Im hier vom Bundesverwaltungsgericht entschiedenen Fall besteht für die Antragstellerin ein den Gegenstand des Verfahrens betreffender Einwilligungsvorbehalt nach § 1903 BGB. Das Amtsgericht Rothenburg (Wümme) hat mit rechtskräftigem Beschluss vom 18.12 2014 nach § 1896 Abs. 1 BGB für die Antragstellerin einen Betreuer u.a. mit dem Aufgabenkreis “Rechtsangelegenheiten” gestellt und gemäß § 1903 Abs. 1 Satz 1 BGB angeordnet, dass sie zu Willenserklärungen auch in solchen Angelegenheiten (grundsätzlich) der Einwilligung des Betreuers bedarf.
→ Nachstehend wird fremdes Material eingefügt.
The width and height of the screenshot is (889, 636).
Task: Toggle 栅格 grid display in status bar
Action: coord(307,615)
Die Voraussetzungen, unter denen die Antragstellerin nach den Vorschriften des bürgerlichen Rechts die Beschwerde ohne Einwilligung des Betreuers einlegen könnte, sind nicht erfüllt. Zwar bedarf der Betreute nach § 1903 Abs. 3 Satz 1 BGB trotz eines angeordneten Einwilligungsvorbehalts nicht der Einwilligung des Betreuers, wenn die Willenserklärung dem Betreuten lediglich einen rechtlichen Vorteil bringt. Die Beschwerde gehört nicht zu solchen Willenserklärungen, weil deren Einlegung mit einem Kostenrisiko nach § 154 Abs. 2 VwGO verbunden ist1. Vorschriften des öffentlichen Rechts, die die Antragstellerin hinsichtlich der hier in Rede stehenden Beschwerde als handlungsfähig anerkennen, sind nicht ersichtlich.
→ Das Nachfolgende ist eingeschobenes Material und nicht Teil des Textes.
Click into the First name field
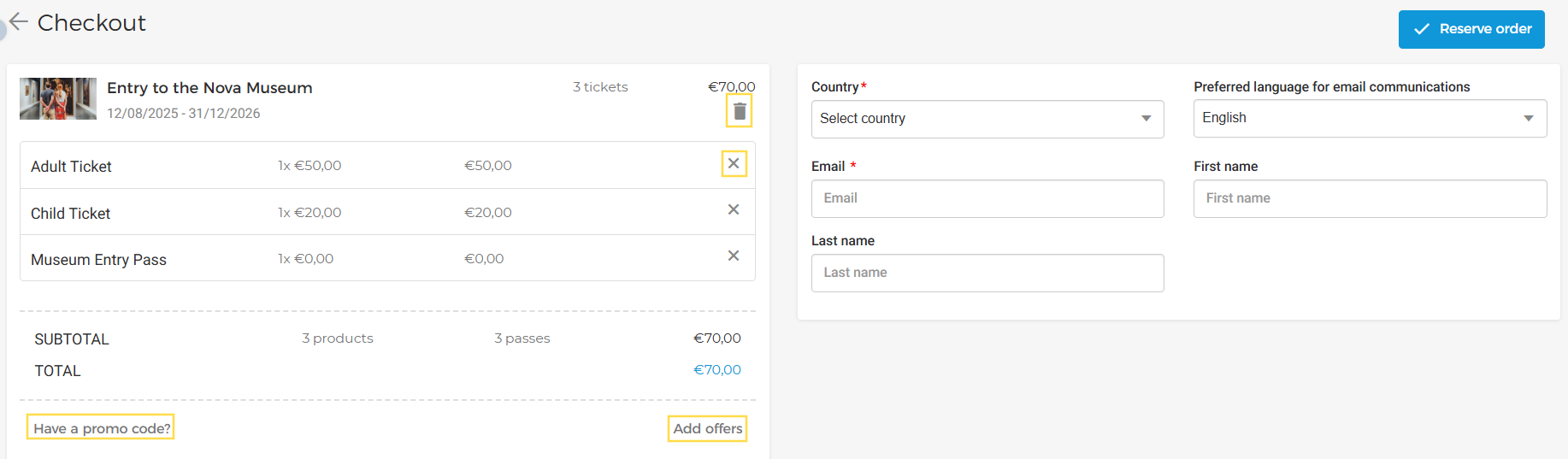 coord(1369,198)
Mithin hätte die Antragstellerin zur wirksamen Einlegung der Beschwerden der Einwilligung ihres Betreuers bedurft (§ 1903 Abs. 1 Satz1 und 2 BGB). Dieser hat eine entsprechende Einwilligung nicht erteilt. Er hat die Beschwerdeeinlegung auch nicht nachträglich genehmigt. Obwohl die Antragstellerin hinsichtlich der Beschwerde nicht prozessfähig ist, begründet deren Einlegung ein begrenztes Prozessrechtsverhältnis, in dem das Bundesverwaltungsgericht eine Entscheidung über die Zulässigkeit mit der sich aus § 154 VwGO ergebenden Kostenfolge zu treffen hat2.

Bundesverwaltungsgericht, Beschluss vom 3. März 2016 – 1 B 16.16

  1. vgl. BVerwG, Beschluss vom 19.08.2015 – 5 B 49.15 – m.w.N.
  2. vgl. BVerwG, Beschluss vom 02.04.1998 – 3 B 70.97, Buchholz 310 § 62 VwGO Nr. 27 m.w.N.